Aim of the exercise.
Search the records below for the line containing "Go to the 7. Review tab". Output that line and all later lines exactly; output nothing else.
BEGIN Material supplied
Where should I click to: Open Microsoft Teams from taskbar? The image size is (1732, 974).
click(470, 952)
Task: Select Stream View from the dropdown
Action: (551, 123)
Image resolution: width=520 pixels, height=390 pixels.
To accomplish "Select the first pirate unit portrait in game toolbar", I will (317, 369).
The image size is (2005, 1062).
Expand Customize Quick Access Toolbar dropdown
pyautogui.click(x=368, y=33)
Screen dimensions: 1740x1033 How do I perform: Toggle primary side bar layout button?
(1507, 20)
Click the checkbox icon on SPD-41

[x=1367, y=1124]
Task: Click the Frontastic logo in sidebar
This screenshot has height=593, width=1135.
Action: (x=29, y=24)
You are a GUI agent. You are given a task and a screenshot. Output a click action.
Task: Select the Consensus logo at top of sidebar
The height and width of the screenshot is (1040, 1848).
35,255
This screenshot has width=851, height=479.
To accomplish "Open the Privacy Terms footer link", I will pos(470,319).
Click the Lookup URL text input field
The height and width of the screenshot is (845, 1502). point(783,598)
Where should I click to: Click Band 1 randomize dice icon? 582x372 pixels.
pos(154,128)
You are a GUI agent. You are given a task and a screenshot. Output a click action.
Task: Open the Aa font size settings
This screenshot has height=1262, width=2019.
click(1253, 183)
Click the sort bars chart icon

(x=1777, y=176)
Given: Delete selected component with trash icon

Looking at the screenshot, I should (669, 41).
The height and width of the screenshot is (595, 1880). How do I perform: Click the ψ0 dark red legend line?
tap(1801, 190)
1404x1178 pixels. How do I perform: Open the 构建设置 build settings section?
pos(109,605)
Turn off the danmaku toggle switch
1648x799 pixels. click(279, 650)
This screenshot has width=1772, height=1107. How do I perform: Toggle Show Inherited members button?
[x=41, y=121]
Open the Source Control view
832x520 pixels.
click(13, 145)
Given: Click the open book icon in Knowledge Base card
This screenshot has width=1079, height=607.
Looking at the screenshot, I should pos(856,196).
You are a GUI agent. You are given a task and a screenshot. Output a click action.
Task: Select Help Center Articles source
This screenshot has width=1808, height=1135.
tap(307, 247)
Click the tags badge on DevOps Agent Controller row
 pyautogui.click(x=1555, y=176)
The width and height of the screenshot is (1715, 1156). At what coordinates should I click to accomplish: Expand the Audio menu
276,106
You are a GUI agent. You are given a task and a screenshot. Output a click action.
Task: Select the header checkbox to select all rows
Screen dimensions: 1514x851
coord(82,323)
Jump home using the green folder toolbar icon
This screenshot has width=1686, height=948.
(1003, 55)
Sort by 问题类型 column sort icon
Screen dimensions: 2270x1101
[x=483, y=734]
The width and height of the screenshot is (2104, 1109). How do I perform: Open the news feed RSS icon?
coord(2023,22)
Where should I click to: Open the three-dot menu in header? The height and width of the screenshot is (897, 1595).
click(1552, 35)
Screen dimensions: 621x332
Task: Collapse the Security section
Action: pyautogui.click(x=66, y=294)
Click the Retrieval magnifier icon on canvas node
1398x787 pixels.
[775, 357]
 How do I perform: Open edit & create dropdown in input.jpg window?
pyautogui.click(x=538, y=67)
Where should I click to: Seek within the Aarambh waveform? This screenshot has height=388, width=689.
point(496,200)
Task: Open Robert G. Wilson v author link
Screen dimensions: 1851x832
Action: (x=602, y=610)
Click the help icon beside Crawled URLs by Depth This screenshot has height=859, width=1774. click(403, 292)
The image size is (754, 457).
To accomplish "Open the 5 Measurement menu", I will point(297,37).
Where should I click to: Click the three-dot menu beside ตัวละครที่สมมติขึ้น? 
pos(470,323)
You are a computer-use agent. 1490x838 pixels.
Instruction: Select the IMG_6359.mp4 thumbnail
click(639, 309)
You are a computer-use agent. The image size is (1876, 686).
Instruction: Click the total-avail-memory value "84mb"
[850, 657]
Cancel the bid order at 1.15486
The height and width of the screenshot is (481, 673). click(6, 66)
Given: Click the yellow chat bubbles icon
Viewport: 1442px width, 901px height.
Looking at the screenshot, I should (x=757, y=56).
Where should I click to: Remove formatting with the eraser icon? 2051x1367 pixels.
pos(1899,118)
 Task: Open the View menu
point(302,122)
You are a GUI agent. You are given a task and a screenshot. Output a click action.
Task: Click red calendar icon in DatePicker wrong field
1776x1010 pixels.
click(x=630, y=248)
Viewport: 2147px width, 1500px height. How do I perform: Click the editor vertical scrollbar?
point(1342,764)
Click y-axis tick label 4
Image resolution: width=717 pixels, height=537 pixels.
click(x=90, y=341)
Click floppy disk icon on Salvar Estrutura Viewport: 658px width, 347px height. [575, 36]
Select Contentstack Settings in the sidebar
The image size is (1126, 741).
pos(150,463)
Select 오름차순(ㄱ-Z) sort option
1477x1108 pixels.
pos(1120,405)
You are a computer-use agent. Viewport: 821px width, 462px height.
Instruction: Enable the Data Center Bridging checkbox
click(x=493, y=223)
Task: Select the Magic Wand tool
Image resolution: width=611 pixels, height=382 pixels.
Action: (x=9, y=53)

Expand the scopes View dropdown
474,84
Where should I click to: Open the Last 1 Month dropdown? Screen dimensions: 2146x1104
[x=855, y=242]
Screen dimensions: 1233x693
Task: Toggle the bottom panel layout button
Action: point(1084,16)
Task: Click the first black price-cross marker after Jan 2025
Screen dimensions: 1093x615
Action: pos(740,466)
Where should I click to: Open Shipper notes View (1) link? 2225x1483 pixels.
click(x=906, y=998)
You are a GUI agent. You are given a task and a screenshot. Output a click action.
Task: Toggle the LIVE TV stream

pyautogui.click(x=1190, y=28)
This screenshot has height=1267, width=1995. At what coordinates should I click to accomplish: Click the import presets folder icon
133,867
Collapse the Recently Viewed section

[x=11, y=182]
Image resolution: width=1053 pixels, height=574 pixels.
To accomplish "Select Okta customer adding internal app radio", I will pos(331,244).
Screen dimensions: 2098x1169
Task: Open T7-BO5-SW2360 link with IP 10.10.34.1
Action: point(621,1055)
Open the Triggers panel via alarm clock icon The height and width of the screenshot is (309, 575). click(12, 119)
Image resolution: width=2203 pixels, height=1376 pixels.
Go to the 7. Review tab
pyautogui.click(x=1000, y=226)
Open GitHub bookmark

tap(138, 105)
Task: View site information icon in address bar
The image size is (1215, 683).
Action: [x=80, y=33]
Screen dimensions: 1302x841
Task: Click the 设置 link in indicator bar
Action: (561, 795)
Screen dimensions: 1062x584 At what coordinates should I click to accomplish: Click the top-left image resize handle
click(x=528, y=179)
END Material supplied
Worked solution.
Go to the 7. Review tab
pyautogui.click(x=1000, y=226)
Open GitHub bookmark

tap(138, 105)
Task: View site information icon in address bar
The image size is (1215, 683).
Action: [x=80, y=33]
Screen dimensions: 1302x841
Task: Click the 设置 link in indicator bar
Action: (561, 795)
Screen dimensions: 1062x584 At what coordinates should I click to accomplish: Click the top-left image resize handle
click(x=528, y=179)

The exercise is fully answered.